@edgescape Only 1% of CDM's portfolio is in technology stocks, so while Karl says he holds Meta (NASDAQ: META), it can't be much.
Meta falls into the US subsector of "Social Technology" within the broader "Technology" (or "IT") sector, so I can't imagine Karl is classifying them as a "Communications" company - they have to be within that 1% of his portfolio that is in Tech, and even if ALL of that 1% was just Meta exposure, that's still just 1% of the portfolio, so if Meta was to double in price, it could only have a maximum +1% impact on CDM's performance. As you say, I wouldn't be trying to get exposure to Meta through CDM, best to go direct or to hold an ETF that holds the Magnificent 7, as you say.
Also, his commentary for July said that Meta and Netflix were among the largest detractors in terms of portfolio performance, so those companies helped drag CDM's performance back towards that +0.1% NTA movement that he recorded for July, which is not surprising considering the Crowdstrike outage impacted sentiment around the Tech sector in the US during July. What Karl used to do, back in the day, like 8 to 10 years ago, was scale into positions (adding as they rose) and then sell out if they dropped by 5% or more - although that 5% figure did get changed to a few different numbers I think. That strategy helped him in his first 8 years particularly when markets were relatively calm, but he did complain a while ago (during the past 10 years) that the excessive market volatility with share prices "whipsawing" up and down was shaking him out of positions that bounced back almost immediately after he sold. He admitted at the time that the strategy that had been serving him well in his earlier years was no longer working. He blamed the markets, but the read-through was that he needed to change his strategy. I don't know however if he still sells out of stocks when they fall by a certain amount, like a stop-loss. If so, perhaps he held more Meta and then sold down or out because they fell so much in July and then he ended the month holding either none or not much of the company's shares.
That's the problem - he gives commentary on what hurt or helped him DURING the month, but gives very little in the way of an end-of-month top-10-holdings list.

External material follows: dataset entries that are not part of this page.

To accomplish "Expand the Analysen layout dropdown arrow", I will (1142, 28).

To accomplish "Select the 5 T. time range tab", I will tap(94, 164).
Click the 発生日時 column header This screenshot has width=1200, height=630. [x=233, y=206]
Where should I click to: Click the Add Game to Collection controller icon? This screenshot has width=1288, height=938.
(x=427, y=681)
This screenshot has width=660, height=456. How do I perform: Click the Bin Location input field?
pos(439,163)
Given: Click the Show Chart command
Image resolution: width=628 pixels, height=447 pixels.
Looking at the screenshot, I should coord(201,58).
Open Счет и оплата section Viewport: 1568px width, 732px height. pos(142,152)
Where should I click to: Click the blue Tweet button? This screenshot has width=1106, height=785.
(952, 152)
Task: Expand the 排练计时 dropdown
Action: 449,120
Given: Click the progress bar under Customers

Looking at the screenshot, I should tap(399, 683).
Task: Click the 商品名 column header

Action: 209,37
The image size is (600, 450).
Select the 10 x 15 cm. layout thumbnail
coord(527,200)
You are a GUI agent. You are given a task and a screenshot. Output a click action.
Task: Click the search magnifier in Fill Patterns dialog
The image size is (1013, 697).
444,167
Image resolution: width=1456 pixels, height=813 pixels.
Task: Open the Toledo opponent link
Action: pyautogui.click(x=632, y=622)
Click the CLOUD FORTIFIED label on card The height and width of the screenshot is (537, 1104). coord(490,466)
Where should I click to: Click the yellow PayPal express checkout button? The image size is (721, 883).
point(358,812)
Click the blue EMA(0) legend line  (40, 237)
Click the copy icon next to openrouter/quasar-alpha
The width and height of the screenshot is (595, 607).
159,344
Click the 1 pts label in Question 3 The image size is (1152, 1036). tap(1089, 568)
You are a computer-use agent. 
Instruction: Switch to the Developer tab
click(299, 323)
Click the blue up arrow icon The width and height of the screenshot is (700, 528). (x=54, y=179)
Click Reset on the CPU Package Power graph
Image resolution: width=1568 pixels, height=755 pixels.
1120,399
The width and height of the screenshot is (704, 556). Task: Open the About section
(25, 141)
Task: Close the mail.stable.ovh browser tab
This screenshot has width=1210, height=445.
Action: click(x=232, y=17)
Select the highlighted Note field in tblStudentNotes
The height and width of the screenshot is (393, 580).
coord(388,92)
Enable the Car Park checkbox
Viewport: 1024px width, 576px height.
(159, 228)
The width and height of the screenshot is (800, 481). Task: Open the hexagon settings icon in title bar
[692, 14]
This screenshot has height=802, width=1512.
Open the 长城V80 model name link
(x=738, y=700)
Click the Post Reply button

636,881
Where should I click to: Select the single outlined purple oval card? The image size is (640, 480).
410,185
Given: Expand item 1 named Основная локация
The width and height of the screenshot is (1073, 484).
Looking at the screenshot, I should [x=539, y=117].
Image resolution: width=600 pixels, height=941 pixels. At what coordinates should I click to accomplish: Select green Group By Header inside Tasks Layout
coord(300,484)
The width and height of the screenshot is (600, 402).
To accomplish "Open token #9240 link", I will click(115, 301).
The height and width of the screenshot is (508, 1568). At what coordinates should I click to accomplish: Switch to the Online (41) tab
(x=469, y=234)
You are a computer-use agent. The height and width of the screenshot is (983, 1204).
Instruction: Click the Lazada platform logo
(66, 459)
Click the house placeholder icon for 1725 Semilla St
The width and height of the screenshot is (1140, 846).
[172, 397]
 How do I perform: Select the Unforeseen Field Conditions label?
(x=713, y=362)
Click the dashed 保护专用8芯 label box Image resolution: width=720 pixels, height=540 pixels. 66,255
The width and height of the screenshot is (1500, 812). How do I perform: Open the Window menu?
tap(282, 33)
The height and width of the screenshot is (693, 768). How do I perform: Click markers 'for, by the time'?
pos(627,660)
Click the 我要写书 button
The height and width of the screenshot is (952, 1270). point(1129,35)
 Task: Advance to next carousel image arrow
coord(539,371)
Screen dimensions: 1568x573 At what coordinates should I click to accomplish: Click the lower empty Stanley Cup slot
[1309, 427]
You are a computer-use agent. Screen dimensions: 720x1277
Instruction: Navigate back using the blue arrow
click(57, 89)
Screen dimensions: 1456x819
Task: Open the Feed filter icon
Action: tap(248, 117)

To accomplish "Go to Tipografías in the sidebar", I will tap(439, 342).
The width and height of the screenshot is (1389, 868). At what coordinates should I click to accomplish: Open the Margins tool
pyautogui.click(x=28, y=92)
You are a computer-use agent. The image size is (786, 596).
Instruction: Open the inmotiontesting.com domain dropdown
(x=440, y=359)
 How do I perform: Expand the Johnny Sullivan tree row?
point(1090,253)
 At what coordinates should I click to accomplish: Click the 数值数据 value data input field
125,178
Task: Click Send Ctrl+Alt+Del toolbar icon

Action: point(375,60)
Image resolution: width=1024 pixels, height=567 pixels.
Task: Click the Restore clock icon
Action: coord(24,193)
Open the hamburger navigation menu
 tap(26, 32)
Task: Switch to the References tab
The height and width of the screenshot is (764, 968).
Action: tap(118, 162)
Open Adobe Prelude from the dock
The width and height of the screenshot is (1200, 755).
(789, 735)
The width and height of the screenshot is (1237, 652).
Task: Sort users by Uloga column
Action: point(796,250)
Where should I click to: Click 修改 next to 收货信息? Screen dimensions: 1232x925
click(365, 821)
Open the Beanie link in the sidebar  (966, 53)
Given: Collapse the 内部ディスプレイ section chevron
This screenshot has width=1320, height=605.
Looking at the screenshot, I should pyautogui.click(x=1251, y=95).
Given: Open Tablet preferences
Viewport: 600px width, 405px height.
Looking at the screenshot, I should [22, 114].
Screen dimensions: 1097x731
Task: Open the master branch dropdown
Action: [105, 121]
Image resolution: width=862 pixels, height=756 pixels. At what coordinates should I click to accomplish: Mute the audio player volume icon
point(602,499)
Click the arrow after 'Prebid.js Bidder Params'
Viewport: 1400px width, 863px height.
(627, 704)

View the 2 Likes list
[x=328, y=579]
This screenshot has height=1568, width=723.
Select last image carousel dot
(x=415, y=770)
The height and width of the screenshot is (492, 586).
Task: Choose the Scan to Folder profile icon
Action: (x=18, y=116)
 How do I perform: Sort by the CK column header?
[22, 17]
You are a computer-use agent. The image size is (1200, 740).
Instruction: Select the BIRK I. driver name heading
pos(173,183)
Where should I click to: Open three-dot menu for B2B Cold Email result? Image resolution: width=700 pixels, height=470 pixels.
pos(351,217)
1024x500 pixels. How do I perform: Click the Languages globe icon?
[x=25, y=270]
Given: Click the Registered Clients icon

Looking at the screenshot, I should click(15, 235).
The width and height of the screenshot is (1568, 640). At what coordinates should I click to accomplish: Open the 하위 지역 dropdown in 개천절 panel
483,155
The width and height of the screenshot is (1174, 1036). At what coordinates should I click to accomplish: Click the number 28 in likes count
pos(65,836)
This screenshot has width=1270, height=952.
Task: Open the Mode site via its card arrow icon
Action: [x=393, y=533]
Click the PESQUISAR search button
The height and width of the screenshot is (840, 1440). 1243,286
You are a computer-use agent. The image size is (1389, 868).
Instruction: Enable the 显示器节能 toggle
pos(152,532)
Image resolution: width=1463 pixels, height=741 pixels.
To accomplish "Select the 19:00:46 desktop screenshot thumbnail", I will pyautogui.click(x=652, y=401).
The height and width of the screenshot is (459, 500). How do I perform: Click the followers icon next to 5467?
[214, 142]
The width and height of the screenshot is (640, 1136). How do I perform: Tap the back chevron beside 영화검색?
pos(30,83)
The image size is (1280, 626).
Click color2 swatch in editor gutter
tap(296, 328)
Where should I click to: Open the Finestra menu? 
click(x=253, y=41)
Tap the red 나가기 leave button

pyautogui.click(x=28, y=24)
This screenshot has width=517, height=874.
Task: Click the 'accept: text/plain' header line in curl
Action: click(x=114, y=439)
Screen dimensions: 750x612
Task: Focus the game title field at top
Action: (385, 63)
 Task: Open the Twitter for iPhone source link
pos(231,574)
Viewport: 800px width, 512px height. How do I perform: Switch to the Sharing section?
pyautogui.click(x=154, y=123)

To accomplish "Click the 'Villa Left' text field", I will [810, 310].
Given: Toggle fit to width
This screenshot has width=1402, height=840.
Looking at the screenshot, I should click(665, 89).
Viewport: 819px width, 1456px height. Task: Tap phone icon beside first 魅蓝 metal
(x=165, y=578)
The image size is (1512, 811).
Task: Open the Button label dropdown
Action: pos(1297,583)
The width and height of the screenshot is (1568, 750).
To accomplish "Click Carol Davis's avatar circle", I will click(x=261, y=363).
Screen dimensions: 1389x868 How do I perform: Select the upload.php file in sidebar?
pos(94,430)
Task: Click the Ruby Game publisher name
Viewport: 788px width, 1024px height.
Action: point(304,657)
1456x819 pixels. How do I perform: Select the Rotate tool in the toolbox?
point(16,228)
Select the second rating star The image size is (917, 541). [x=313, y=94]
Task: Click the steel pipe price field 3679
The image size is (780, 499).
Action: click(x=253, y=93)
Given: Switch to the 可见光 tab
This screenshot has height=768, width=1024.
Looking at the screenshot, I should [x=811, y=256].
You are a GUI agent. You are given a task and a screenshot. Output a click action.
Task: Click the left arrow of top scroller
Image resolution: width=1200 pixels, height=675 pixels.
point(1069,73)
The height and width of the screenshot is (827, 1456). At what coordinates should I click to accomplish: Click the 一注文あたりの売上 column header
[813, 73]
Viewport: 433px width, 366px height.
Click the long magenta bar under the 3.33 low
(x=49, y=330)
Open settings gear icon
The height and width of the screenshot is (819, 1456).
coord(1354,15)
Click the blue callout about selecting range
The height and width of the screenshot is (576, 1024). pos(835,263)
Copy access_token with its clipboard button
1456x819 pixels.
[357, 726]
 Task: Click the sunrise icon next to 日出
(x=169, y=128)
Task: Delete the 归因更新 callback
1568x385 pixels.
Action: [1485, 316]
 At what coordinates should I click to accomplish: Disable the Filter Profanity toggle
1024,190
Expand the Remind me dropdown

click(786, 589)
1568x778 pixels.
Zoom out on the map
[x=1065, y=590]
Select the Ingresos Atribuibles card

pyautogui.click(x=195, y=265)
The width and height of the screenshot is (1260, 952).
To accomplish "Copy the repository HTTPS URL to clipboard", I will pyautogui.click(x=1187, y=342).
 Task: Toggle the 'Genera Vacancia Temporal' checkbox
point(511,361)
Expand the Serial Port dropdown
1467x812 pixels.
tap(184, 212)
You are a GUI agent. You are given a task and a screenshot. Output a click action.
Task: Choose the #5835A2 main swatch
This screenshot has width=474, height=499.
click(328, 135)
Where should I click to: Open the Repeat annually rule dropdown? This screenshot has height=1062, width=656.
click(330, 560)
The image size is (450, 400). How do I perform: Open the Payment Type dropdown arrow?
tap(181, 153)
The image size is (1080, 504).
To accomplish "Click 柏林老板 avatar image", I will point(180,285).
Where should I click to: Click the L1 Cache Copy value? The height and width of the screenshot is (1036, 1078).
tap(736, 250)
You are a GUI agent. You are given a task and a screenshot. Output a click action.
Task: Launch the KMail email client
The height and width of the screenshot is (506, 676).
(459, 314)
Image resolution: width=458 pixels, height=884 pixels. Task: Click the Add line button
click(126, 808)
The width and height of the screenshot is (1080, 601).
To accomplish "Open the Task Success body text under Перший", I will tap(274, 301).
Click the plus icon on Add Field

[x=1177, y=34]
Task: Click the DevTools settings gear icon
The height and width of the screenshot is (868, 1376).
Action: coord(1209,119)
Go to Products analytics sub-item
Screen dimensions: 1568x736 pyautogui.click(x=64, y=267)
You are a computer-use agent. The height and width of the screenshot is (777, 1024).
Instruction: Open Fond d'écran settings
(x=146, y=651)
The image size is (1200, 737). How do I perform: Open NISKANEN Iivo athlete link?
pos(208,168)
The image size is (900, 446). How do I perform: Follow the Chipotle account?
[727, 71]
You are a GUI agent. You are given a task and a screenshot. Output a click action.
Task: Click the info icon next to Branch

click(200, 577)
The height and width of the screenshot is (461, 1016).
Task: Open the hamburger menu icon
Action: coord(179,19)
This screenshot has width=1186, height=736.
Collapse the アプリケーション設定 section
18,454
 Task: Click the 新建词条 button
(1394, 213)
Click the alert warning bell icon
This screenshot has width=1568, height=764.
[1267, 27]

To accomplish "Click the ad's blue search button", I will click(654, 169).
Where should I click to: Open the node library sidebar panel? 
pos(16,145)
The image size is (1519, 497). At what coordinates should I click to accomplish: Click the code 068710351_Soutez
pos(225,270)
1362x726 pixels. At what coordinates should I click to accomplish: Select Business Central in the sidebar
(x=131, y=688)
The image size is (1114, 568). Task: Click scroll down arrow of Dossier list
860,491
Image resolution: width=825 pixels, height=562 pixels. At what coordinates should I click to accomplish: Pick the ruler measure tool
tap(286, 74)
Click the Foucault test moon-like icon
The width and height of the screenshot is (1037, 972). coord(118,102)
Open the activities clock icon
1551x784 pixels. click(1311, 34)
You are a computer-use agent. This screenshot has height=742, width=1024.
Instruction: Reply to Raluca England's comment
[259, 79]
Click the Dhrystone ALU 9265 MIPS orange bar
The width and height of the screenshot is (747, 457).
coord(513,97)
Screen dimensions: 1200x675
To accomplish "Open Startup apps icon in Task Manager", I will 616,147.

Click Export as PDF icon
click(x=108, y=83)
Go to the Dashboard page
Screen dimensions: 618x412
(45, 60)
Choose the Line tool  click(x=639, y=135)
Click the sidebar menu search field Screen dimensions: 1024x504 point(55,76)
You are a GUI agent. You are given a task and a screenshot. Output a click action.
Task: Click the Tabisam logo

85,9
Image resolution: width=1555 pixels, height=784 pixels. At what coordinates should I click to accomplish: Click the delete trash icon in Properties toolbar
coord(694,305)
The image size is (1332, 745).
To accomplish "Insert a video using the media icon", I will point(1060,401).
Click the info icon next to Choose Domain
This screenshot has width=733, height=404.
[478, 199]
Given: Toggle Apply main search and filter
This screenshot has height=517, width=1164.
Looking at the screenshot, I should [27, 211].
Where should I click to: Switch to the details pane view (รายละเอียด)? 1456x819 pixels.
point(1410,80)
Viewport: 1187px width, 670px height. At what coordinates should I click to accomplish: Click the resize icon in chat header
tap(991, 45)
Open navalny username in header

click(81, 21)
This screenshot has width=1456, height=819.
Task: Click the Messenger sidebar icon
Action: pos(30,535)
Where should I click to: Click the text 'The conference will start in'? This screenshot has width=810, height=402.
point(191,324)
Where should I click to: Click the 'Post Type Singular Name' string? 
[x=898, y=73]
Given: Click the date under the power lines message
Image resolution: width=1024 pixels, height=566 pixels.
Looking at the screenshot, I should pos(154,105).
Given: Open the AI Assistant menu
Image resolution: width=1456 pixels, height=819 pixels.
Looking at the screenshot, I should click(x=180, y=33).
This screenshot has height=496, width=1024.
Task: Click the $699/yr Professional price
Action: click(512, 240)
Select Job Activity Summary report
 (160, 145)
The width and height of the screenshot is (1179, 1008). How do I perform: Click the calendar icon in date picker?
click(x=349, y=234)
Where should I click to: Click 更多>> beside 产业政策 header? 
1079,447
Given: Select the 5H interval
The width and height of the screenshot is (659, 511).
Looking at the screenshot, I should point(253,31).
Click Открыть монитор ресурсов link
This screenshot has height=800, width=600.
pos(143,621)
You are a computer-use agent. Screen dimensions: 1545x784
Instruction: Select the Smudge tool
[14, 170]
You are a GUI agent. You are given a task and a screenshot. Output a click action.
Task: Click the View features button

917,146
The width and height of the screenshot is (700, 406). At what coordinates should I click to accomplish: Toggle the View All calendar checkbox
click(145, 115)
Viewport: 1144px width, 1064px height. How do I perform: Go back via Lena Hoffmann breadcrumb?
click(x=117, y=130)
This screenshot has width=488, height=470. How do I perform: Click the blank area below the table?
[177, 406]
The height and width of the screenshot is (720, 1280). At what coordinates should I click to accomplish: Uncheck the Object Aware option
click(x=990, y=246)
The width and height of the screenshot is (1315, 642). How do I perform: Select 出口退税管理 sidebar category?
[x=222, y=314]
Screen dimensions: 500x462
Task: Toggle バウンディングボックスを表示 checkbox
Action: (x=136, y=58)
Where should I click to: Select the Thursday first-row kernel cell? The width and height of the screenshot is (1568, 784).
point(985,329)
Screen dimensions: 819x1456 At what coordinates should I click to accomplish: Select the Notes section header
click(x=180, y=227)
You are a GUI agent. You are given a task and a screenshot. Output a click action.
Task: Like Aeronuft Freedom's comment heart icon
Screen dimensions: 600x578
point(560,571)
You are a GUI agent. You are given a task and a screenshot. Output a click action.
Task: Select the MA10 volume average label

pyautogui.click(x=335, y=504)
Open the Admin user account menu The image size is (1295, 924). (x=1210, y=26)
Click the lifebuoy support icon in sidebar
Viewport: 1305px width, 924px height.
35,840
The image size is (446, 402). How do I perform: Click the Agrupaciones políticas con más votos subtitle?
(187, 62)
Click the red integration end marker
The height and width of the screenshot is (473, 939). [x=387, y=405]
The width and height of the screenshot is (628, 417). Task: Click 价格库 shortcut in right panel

No details of stocks sold out of the portfolio or added to the portfolio, just what hurt him and what performed relatively well (9 companies only) - the only company he was talking up appeared to be Resolute Mining (RSG), the absolutely worst performing ASX-listed West African gold miner by a country mile - RSG's one year chart looks reasonable but the real story (in terms of longer term TSRs) is in their 5 year and 10 year charts; they've come down a long way, so they have plenty of ground to make up, and they're in a very tough part of the world to do it in. I did recently add Perseus (PRU) to my SMSF - breaking my own no-West-African-gold-miners rule, but you'd have to invent a new and truly diabolical type of torture to make me invest in RSG.
Anyway, just thought I'd mention, if Karl hasn't already exited Meta, i.e. if he still DOES hold Meta, it's no more than 1% of the CDM portfolio, according to his end-of-July sector chart above.